Find the line in the data below that contains "Task: Open First Name column dropdown arrow". Return that line and all the lines after it, unchanged.

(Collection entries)
————————

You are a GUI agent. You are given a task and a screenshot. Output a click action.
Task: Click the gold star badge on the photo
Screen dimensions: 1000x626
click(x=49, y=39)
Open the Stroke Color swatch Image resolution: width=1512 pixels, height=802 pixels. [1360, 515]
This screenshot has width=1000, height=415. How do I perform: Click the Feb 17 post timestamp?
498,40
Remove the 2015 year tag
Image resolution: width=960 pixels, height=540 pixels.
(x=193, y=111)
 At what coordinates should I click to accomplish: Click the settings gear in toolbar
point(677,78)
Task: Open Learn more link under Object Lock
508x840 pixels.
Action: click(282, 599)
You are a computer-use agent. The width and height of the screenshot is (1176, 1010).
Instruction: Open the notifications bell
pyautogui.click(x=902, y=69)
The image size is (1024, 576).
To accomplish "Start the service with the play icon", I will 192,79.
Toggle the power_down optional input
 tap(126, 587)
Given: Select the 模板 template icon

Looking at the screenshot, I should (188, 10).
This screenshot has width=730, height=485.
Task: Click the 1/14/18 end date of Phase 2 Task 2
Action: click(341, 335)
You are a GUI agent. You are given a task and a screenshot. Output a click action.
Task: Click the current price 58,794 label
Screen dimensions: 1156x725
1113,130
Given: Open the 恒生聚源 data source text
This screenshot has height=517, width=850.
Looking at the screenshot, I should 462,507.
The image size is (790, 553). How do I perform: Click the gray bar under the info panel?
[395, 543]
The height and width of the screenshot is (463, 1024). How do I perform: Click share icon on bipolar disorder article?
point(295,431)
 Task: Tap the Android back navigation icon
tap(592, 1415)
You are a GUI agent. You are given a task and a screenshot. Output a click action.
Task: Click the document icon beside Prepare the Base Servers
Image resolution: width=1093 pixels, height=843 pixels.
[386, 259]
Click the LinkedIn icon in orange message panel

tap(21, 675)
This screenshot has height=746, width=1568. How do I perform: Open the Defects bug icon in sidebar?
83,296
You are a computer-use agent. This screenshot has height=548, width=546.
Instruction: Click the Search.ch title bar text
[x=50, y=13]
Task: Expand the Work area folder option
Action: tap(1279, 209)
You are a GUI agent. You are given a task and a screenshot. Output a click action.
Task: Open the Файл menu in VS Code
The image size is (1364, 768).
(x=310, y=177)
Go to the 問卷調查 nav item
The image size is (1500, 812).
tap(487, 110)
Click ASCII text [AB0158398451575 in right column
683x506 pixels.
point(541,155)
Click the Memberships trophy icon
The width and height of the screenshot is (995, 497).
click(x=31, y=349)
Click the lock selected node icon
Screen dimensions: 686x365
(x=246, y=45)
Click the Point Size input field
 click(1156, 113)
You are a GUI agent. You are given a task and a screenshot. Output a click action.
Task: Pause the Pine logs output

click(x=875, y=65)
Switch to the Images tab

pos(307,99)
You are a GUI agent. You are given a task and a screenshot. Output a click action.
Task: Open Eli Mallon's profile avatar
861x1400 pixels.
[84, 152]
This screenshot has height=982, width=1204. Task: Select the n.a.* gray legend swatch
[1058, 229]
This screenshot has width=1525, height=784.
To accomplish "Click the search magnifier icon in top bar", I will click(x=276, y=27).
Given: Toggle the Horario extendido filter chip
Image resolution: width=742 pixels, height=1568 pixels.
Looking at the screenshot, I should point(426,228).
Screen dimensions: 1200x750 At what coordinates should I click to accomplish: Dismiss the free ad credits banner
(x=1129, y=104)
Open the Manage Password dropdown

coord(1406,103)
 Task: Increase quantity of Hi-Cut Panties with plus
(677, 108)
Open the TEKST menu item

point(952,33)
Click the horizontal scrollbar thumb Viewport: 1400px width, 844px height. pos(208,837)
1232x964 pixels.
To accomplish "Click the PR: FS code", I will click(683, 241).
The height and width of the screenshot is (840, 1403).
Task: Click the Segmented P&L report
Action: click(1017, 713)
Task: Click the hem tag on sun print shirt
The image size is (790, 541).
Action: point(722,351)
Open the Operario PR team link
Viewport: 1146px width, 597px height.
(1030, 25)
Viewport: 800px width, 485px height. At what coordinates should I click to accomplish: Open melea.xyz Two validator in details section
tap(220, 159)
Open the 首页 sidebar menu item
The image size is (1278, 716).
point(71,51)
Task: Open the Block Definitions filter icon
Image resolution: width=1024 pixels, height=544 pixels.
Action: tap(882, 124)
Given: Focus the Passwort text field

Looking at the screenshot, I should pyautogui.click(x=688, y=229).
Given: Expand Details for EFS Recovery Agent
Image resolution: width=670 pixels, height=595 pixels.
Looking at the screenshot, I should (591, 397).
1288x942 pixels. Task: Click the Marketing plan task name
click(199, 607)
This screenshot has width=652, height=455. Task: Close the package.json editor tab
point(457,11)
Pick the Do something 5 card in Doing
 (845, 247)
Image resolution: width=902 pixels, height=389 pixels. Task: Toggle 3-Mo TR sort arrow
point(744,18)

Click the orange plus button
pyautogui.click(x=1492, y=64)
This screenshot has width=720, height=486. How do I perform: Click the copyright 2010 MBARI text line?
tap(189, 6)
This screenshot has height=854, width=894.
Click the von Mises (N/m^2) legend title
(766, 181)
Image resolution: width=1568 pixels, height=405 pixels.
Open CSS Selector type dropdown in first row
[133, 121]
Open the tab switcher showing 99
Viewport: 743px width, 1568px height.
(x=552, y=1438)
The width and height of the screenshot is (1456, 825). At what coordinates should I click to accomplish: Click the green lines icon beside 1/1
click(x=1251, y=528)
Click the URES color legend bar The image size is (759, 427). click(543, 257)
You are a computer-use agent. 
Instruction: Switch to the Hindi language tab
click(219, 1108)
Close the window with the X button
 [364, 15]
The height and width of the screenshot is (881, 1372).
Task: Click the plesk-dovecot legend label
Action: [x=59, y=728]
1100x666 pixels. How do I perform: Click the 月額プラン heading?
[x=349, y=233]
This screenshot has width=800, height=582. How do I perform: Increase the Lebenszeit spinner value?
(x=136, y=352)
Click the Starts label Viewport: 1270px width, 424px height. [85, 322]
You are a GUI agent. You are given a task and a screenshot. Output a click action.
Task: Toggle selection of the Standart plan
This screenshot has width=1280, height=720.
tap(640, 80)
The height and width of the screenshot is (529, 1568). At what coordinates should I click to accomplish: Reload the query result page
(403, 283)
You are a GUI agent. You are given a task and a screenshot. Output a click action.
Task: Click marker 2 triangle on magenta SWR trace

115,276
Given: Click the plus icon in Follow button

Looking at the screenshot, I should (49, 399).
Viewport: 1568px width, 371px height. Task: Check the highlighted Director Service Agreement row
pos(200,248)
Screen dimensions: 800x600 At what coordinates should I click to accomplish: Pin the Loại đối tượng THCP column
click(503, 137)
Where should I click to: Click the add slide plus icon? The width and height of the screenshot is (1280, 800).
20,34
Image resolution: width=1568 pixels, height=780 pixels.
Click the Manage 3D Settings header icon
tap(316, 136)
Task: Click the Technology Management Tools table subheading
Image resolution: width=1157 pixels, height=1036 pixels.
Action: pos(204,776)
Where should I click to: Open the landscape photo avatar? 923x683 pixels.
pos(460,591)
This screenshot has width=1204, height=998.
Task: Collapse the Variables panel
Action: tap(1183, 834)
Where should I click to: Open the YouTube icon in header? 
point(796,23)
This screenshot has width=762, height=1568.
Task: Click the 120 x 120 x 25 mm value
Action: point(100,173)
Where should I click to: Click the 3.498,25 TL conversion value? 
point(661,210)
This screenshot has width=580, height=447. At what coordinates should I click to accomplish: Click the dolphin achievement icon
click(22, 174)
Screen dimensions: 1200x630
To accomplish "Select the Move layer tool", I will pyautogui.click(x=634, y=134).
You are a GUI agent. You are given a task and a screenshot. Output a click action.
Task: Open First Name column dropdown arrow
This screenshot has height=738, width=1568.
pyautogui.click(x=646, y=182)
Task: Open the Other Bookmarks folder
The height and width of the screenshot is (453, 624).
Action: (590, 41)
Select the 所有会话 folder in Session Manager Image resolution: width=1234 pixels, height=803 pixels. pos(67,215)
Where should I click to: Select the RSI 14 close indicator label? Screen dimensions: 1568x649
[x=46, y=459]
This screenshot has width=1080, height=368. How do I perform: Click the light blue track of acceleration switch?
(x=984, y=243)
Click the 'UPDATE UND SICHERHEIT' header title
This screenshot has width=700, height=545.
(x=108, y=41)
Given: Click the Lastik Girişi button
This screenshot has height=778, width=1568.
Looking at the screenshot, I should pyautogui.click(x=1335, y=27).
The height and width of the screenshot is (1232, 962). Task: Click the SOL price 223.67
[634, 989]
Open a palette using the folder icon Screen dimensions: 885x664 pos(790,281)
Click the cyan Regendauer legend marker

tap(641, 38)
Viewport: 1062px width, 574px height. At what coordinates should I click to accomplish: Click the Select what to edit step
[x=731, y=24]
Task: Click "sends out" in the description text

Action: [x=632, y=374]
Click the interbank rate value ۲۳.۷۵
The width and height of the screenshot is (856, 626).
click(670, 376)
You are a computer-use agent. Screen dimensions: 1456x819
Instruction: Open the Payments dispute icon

————————

▶ _Output below_:
Task: Open First Name column dropdown arrow
This screenshot has height=738, width=1568.
pyautogui.click(x=646, y=182)
Task: Open the Other Bookmarks folder
The height and width of the screenshot is (453, 624).
Action: (590, 41)
Select the 所有会话 folder in Session Manager Image resolution: width=1234 pixels, height=803 pixels. pos(67,215)
Where should I click to: Select the RSI 14 close indicator label? Screen dimensions: 1568x649
[x=46, y=459]
This screenshot has width=1080, height=368. How do I perform: Click the light blue track of acceleration switch?
(x=984, y=243)
Click the 'UPDATE UND SICHERHEIT' header title
This screenshot has width=700, height=545.
(x=108, y=41)
Given: Click the Lastik Girişi button
This screenshot has height=778, width=1568.
Looking at the screenshot, I should pyautogui.click(x=1335, y=27).
The height and width of the screenshot is (1232, 962). Task: Click the SOL price 223.67
[634, 989]
Open a palette using the folder icon Screen dimensions: 885x664 pos(790,281)
Click the cyan Regendauer legend marker

tap(641, 38)
Viewport: 1062px width, 574px height. At what coordinates should I click to accomplish: Click the Select what to edit step
[x=731, y=24]
Task: Click "sends out" in the description text

Action: [x=632, y=374]
Click the interbank rate value ۲۳.۷۵
The width and height of the screenshot is (856, 626).
click(670, 376)
You are a computer-use agent. Screen dimensions: 1456x819
Instruction: Open the Payments dispute icon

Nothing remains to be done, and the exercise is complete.